In Kerala, every village will have a corner shop selling beef curry, and, if you are not conditioned into being revolted by it, the combination with parantha is delicious. In the Northeast and Goa, beef is available at will. In many parts of India, you have to search for beef but will get it in areas of sizeable Christian and Muslim population. Many, a huge number of Hindus included, lead harmless, satiated beef-eating lives.
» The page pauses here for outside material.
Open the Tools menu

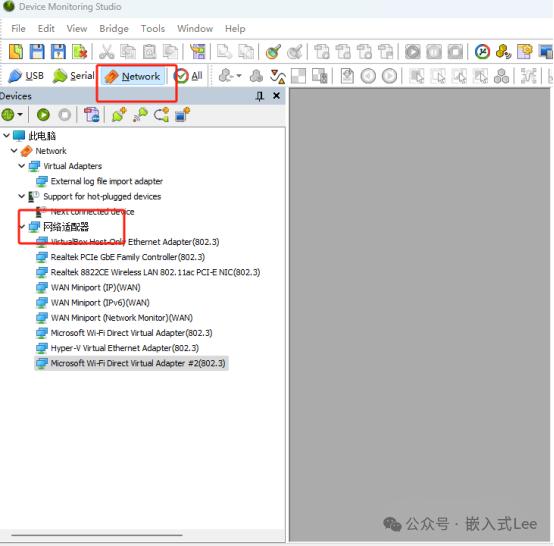153,29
This week, the President gave assent to a bill that allows anyone slaughtering cattle in Madhya Pradesh to be put into jail for seven years. It’s like an anti-terrorism law. Were the police to barge in and charge you with cow slaughter, you have to prove you didn’t do it. (As an aside, the BJP tried to bring this in under the anti-terrorism law, Pota, when it was in power at the Centre).
India’s post-Independence legal relationship with the cow has been bizarre. A paper ‘Negotiating the ‘Sacred’ Cow: Cow Slaughter and the Regulation of Difference in India’ by Shraddha Chigateri went into some depth over the question. It reveals an extraordinary self-deception by the makers of our Constitution.
It’s self-evident that cow slaughter laws exist as a right-wing service to ‘Hinduism’. Madhya Pradesh has a BJP government. Rajasthan, which has a 10-year jail sentence for cow slaughter, is another Hindu right-wing stronghold. But there’s a catch. Laws cannot be made unless there is a basis for them in the Constitution. The right to make a law banning cow slaughter comes from Article 48, a directive principle, which says, ‘The State shall endeavour to organise agriculture and animal husbandry on modern and scientific lines and shall, in particular, take steps for preserving and improving the breeds, and prohibiting the slaughter, of cows and calves and other milch and draught cattle.’ Cow protection, a purely emotional and medieval concept, is therefore bizarrely clubbed with the promotion of modernism and science.
You can thank the dynamics of politics for it. When the Constitution was being framed, powerful Hindu right-wingers, led by Rajendra Prasad, insisted on a ban. Nehru and Ambedkar were vehemently opposed, since it went against India’s secular status. So, what we got was what we are famous for: the middle path, which makes no sense.